Stored records:
*** Begin section ***

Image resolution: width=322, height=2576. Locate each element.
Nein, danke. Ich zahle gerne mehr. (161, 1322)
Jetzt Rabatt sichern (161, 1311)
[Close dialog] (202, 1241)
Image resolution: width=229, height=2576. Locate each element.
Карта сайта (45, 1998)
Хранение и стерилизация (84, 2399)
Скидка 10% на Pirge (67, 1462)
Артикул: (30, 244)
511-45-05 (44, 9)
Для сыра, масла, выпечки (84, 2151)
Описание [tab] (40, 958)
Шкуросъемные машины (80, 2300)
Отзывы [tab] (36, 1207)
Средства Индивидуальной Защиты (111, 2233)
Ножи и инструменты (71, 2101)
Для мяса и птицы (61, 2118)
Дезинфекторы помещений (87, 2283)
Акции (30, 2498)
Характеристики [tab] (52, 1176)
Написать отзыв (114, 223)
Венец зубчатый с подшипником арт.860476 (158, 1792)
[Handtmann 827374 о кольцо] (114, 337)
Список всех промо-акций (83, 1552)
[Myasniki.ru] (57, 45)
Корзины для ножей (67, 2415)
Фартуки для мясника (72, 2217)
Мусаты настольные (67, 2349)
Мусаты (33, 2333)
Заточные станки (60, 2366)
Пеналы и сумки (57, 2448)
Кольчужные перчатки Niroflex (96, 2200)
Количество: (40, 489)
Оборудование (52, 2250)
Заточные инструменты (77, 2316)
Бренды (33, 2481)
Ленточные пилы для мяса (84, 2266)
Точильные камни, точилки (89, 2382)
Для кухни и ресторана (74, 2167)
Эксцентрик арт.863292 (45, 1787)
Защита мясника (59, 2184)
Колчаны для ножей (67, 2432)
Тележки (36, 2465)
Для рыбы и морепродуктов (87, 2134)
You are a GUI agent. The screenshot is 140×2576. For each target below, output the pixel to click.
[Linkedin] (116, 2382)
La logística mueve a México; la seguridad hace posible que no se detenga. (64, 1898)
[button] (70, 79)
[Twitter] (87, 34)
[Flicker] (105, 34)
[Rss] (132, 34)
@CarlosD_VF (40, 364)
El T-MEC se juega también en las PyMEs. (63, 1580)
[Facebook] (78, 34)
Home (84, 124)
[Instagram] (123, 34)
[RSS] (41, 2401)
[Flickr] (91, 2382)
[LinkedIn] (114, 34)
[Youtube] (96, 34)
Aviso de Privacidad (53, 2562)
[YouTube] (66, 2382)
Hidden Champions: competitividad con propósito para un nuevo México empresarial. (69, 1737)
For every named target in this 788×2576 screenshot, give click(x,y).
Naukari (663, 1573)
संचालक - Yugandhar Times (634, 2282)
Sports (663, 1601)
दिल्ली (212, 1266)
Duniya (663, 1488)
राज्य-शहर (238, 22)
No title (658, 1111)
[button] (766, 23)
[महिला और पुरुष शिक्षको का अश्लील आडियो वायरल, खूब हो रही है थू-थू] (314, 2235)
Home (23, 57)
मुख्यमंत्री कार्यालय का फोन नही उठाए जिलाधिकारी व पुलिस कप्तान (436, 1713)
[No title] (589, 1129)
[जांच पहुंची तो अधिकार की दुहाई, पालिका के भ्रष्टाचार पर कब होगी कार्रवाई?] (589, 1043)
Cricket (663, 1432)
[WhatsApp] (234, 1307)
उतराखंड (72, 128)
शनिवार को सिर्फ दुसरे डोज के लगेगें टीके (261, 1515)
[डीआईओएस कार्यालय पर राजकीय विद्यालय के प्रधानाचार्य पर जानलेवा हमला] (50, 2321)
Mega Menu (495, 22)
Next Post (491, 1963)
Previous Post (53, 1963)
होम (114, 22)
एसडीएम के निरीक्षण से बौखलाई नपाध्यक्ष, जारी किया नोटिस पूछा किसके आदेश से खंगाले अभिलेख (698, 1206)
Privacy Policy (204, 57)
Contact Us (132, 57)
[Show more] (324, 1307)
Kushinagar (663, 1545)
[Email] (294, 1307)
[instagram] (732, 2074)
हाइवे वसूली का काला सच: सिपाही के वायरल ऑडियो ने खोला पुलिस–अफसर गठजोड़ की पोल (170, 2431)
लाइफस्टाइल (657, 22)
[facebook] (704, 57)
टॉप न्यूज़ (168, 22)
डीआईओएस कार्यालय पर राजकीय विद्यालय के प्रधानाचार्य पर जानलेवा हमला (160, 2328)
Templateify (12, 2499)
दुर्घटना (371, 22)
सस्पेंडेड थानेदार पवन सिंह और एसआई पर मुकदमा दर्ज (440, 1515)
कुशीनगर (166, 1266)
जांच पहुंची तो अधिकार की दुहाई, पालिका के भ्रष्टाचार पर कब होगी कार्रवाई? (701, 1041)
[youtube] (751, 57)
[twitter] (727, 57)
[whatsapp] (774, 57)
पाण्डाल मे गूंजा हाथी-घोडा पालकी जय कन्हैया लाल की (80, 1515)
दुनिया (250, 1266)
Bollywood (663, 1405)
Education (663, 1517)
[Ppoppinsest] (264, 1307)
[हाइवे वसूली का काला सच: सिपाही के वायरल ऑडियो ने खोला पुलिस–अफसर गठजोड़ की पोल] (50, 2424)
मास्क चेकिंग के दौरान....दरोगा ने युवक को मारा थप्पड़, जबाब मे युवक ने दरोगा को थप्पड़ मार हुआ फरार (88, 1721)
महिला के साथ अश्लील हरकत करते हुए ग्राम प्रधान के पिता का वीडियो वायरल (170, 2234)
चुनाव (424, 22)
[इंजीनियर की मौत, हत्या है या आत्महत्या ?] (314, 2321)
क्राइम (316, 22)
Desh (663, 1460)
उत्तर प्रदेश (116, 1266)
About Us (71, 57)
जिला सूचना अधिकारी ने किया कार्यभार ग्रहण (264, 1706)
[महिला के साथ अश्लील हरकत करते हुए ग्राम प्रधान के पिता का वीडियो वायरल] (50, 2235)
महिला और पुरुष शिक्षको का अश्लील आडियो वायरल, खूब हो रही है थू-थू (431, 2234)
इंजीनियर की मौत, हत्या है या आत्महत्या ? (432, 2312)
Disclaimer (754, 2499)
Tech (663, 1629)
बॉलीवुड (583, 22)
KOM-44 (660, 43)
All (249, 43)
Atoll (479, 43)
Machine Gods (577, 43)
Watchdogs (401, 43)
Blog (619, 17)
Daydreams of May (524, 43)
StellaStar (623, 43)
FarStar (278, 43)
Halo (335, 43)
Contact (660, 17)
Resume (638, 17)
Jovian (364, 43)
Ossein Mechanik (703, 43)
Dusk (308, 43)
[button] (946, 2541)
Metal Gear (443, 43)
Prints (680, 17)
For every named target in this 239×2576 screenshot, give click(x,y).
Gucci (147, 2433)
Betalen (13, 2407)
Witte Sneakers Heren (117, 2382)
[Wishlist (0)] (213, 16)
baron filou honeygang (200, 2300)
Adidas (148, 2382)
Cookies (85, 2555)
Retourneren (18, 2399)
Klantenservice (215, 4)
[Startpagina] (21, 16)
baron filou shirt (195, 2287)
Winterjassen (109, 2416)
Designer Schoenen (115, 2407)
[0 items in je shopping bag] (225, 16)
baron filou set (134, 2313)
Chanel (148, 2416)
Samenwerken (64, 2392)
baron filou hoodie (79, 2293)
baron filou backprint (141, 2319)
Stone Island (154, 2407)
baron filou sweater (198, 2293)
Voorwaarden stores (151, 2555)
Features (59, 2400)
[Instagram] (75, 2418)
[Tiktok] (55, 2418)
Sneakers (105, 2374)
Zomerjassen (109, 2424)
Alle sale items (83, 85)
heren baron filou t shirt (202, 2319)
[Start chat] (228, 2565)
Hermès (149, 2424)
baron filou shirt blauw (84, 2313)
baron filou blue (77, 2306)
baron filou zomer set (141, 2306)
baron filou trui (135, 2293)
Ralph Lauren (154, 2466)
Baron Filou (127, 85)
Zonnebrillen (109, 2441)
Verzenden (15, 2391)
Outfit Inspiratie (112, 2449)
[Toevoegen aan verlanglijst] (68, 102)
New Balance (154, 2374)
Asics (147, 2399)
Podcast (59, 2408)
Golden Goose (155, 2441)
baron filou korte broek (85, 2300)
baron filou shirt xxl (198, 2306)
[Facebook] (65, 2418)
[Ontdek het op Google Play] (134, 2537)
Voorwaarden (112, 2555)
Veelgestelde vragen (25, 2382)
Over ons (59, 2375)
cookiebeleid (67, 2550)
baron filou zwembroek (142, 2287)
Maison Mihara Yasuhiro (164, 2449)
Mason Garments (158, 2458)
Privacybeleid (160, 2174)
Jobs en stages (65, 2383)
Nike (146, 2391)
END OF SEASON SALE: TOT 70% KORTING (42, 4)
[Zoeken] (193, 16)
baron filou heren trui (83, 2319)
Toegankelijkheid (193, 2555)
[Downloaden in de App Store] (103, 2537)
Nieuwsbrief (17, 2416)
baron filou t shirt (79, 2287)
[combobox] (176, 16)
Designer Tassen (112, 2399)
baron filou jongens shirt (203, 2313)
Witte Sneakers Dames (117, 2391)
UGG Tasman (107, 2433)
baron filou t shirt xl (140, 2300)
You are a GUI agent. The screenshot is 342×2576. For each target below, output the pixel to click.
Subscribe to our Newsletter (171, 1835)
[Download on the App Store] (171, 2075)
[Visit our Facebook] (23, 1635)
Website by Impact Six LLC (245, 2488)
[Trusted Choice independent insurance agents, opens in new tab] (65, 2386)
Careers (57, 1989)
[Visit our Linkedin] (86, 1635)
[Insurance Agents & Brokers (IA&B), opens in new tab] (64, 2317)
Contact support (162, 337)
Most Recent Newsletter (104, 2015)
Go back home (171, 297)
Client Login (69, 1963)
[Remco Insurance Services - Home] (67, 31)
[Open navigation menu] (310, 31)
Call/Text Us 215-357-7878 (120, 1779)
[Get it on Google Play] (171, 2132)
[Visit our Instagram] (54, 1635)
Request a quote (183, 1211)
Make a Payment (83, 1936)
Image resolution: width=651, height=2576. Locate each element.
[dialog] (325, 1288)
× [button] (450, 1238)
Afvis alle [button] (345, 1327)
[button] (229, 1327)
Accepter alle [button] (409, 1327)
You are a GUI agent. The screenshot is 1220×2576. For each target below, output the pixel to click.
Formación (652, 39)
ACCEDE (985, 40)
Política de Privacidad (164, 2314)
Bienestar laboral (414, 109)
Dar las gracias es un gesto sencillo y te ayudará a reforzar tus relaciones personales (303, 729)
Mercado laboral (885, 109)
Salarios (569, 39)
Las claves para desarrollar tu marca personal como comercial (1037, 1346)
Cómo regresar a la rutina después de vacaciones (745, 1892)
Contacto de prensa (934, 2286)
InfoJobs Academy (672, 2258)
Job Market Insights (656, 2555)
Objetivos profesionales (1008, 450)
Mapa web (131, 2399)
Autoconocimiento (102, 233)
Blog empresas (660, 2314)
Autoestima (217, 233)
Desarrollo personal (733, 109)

*** End section ***

* [TASK DIRECTIONS] Among the records, find every line holding the word "button" and copy it.

* [RESULT OF THE EXERCISE]
[button] (70, 79)
[button] (766, 23)
[button] (946, 2541)
× [button] (450, 1238)
Afvis alle [button] (345, 1327)
[button] (229, 1327)
Accepter alle [button] (409, 1327)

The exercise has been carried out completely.